Twenty years ago, as a minority, first-generation business owner, Rita Ricks blazed a trail into the dense landscape of the good ol’ boy network that once ruled Virginia industry. Now 58, Ricks is turning over her successful professional development company to daughter Kim Walton.

The image-consulting business Ricks founded in Richmond in 1988 has grown into a multi-faceted enterprise with revenues of between $600,000 to $1 million a year, four full-time employees and some subcontractors. The vision and hours spent building Mirror Enterprise Inc. are an important part of Ricks’ personal legacy. And, she says it’s a legacy that is as important to future minority entrepreneurs as it is to her daughter.

“We’re now in the second generation [of minority business owners], so a lot of hurdles have been crossed,” notes Ricks. “Those of us in the first generation have begun to enter and understand the political process, policies and procedures. That will help this second generation go a little faster than we did.”

Ricks has led several professional lives. In 1985, after 15 years teaching in Hanover County schools, Ricks took a splash into the fashion business as co-owner of a women’s clothing boutique. It was quite a leap; one that led to the creation of her company, which develops customized training for schools, corporations and individual clients.

Back then she had no idea about how to run a business, Ricks says. “But my teaching skills helped me in selling and managing people.” To Ricks, peddling fashion wasn’t just a sales job.
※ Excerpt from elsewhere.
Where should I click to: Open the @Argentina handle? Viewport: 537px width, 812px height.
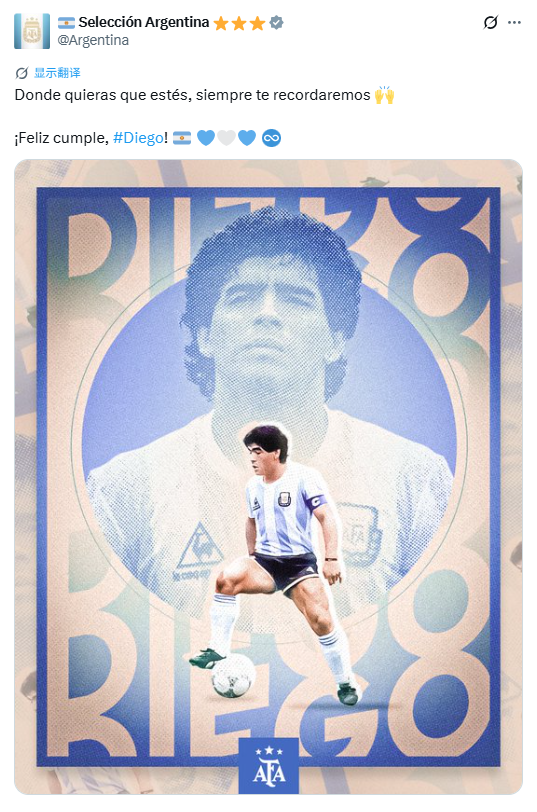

She loved matching clothes with customers’ personalities and, in a couple of years, realized that she wasn’t just in the clothing business; she was in the image business. She also realized that she “really could run a business.”

The next step seemed obvious. After some training and fine tuning, in 1988 she started Mirror Enterprise, a soup-to-nuts training camp to prepare clients for their future: how to dress appropriately; how and when to present a business card; how to shake hands and leave an impression; how to leave an effective voice message; and even how to dine properly in a professional setting. “We can present to Ethyl Corp. or to sixth graders,” says Ricks.

In recent years, Ricks has expanded Mirror to include a broader range of services, from hiring and writing procedure manuals to doing personnel file audits and creating human resources divisions for clients, which include the Virginia Department of Corrections, Wella Corp., and Verizon Communications Inc. “I’ve branded us more as a personal and professional development company,” she says.

In that capacity, Ricks stands out as someone who helps others fulfill their potential. “She is always looking for a way for someone to get to the next level,” says Tracey Jeter, president of the Virginia Minority Supplier Development Council. “Most entrepreneurs are trying to grow their businesses. Rita is doing that, but she is eager to do that for others. When people walk away from her, they feel like they can do anything.”

Who better, then, to train women in the Welfare to Work effort? For seven years, Mirror has teamed with Interim Personnel and the Greater Richmond Chamber of Commerce to help women lift themselves into paying jobs. “We helped them understand who they are; why they are where they are; and how to go forward,” says Ricks, who has seen 2,700 women graduate from the program.

Although as chairman Ricks will be less involved in day-to-day operations at Mirror, it has prepared her for her next career. For the moment, she is calling it Rita Ricks LLC and plans to focus on being a life coach and professional speaker. “I say that this is my fourth mid-life crisis,” says the breast cancer survivor. “It probably won’t be the last.”